> Work instruction: Reproduce verbatim the line containing "Click the Fuji NP-W126S battery value" and every line that follows it through the end of the entries below, omitting all pictures.

==== Data excerpts

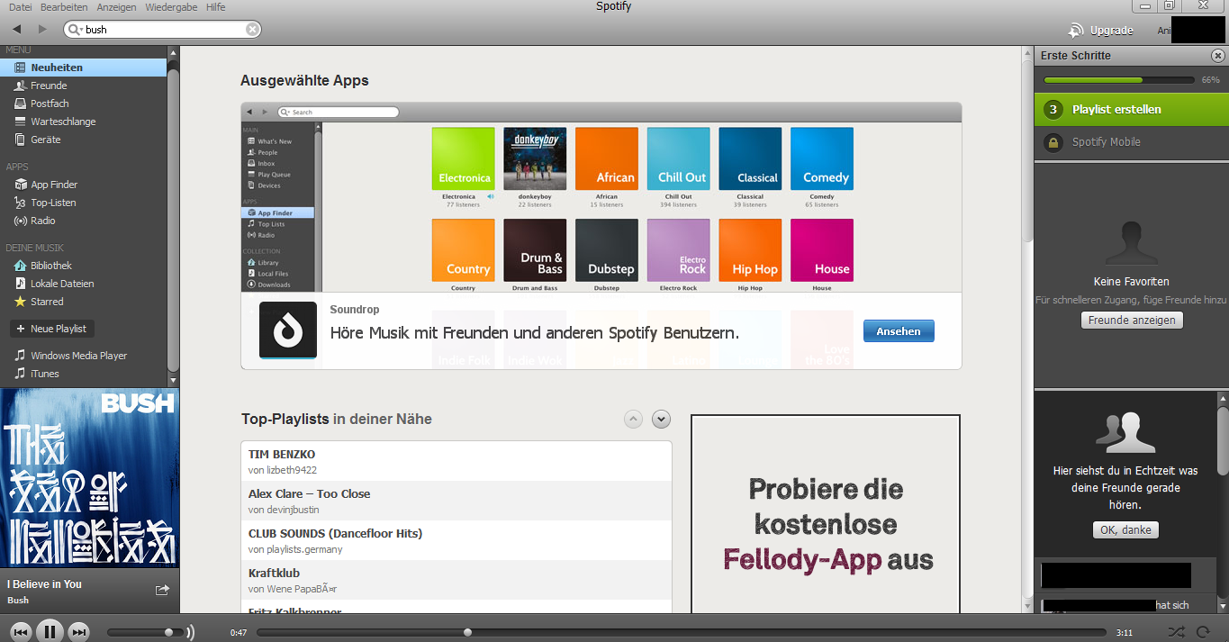Close the Erste Schritte panel
This screenshot has width=1229, height=642.
click(1217, 56)
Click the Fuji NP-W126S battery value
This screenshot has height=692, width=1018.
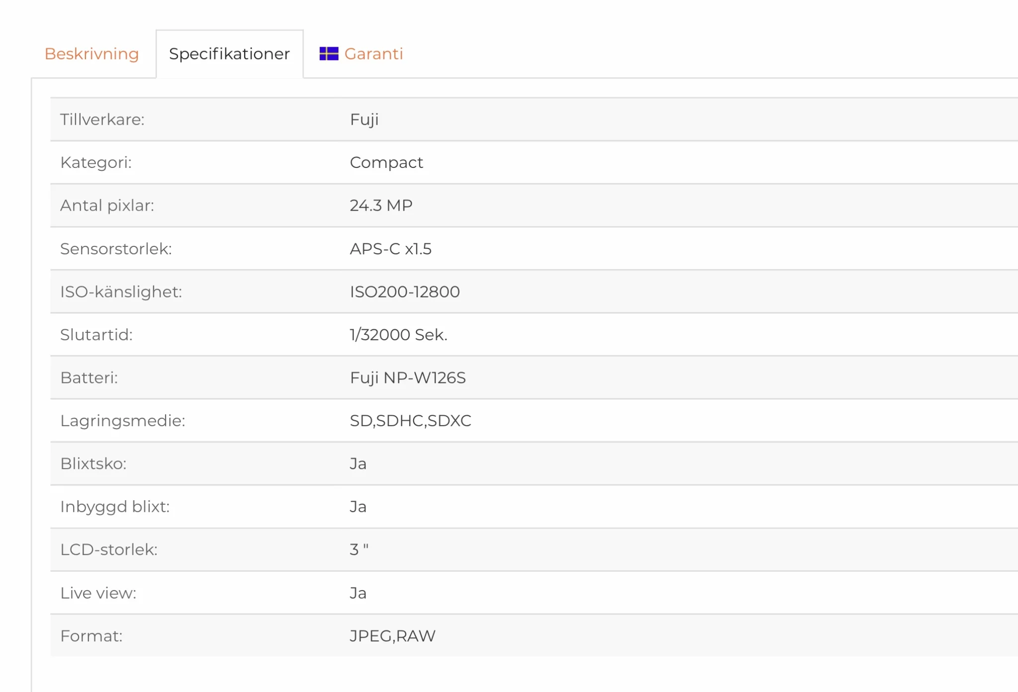pyautogui.click(x=408, y=378)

========

> Solution for this problem:
Click the Fuji NP-W126S battery value
This screenshot has height=692, width=1018.
pyautogui.click(x=408, y=378)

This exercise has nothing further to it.